Ia urungkan niatnya untuk membawa ikan itu. Tapi ia menumpahkan air di gentong yang dibawanya ke kubangan, sehingga ikan itu masih bisa hidup.

Tangguh kembali melanjutkan perjalanan. Namun ia sedikit resah karena ia hanya membawa satu gentong air. Satu gentong lainnya telah kosong karena diberikan untuk ikan mas yang ada di kubangan. Namun ia tetap melanjutkan perjalanan. "Mungkin satu gentong sudah cukup," pikirnya.

Di perjalanan, tiba–tiba ia teringat pesan yang pernah dikatakan ibunya dahulu, "Nak, di mana pun kamu berada, jangan pernah meninggalkan shalat!" Langkahnya terhenti sesaat, mengusap keringat yang membasahi dahinya kemudian melihat ke atas. Ternyata matahari tepat berada di atas kepalanya. Itu berarti telah tiba waktu shalat dzuhur.

Air di satu gentong yang masih ada digunakan untuk wudhu. Lalu ia shalat di atas sebuah daun pisang sebagai sajadah. Kemudian ia berdoa dengan penuh harap agar bisa dipertemukan lagi dengan orang tuanya.

Tangguh melanjutkan perjalanannya. Setelah shalat dzuhur, ia merasa langkah kakinya terasa jauh lebih ringan. Tapi ia baru menyadari kalau perjalanannya lebih ringan selain karena shalat yang meringankan beban pikirannya, juga karena air yang ia bawa tinggal setengah gentong. Tapi ia tetap melanjutkan perjalanan walau hanya membawa setengah gentong air.

Di perjalanan rupanya ia kembali diuji. Di hutan yang ia lewati, kayunya begitu kering. Banyak semak–semak kering yang bertebaran di atas tanah. Dan di suatu sudut hutan, ia melihat asap yang berkumul membungbung ke atas. Asap itu berasal dari tumpukkan jerami yang terbakar. Ia tak tahu dari mana api itu berasal. Namun di sekitar api itu terdapat banyak ranting–ranting dan daun–daun kering yang mudah terbakar.
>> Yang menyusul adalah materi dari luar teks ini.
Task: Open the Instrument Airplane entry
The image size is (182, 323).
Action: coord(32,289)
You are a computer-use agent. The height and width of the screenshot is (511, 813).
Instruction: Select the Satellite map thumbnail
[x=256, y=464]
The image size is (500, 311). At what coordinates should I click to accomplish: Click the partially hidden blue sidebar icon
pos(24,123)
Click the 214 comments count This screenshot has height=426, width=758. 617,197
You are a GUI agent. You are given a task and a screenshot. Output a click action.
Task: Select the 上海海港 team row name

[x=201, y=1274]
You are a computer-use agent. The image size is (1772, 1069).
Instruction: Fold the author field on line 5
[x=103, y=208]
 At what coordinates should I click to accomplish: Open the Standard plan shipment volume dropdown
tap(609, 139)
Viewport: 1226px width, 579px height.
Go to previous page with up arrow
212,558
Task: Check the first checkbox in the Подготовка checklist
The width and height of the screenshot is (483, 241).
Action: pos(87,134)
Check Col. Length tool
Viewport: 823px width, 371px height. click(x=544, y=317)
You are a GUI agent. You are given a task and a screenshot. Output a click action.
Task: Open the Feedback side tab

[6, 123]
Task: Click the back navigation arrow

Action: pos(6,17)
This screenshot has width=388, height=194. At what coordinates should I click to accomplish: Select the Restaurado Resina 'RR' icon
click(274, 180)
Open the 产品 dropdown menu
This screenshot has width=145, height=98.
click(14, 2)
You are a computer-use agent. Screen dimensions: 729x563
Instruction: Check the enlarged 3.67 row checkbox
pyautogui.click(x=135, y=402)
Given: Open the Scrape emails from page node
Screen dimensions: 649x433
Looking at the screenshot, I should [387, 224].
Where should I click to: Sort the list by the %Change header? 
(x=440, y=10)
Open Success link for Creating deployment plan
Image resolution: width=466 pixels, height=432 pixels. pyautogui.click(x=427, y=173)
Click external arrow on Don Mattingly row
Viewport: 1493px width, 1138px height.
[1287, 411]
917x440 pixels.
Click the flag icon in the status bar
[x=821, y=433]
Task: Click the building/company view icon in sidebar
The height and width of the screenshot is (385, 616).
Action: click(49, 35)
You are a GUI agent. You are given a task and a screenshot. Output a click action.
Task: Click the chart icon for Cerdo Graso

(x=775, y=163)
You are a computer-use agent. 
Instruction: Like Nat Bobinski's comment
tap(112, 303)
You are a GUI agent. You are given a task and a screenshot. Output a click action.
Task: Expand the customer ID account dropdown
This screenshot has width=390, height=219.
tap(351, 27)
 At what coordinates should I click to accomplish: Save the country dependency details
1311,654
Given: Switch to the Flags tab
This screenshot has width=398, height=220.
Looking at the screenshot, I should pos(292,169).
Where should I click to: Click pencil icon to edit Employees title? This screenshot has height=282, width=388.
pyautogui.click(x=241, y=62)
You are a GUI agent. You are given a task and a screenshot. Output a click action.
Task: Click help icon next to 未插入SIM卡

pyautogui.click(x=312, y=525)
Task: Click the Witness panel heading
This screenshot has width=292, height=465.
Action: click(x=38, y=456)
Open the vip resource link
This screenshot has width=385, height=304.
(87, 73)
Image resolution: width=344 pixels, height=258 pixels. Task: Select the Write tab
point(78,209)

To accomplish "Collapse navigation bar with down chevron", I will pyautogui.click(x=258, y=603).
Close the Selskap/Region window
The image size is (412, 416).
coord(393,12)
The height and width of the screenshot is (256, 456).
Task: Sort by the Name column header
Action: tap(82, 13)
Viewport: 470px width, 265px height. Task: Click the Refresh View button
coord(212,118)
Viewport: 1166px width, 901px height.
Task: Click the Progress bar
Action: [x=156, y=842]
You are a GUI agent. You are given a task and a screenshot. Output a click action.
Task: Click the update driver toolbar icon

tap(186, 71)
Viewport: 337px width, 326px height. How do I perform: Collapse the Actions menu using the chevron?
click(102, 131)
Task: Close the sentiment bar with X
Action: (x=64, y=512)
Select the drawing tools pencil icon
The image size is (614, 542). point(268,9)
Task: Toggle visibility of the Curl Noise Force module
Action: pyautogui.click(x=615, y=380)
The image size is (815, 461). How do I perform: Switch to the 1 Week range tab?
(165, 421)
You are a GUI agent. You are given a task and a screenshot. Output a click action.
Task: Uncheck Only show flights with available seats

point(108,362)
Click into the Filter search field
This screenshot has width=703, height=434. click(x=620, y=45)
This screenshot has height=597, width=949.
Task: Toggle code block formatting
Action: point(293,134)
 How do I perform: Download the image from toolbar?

Lantas ia bergegas menghampirinya. Dengan air yang dibawanya, ia menyiram api itu untuk memadamkannya. Api pun padam, namun tiba–tiba muncul kembali akibat bara api yang masih membara tertiup angin. Tak ada lagi air yang ia bawa. Lalu ia membuka jaketnya dan mengibas-ngibas api itu sekuat tenaga. Usahanya begitu keras karena ia tak mau hutan ini terbakar. Akhirnya api pun benar–benar padam. Lantas ia duduk dan menghela napas keletihan.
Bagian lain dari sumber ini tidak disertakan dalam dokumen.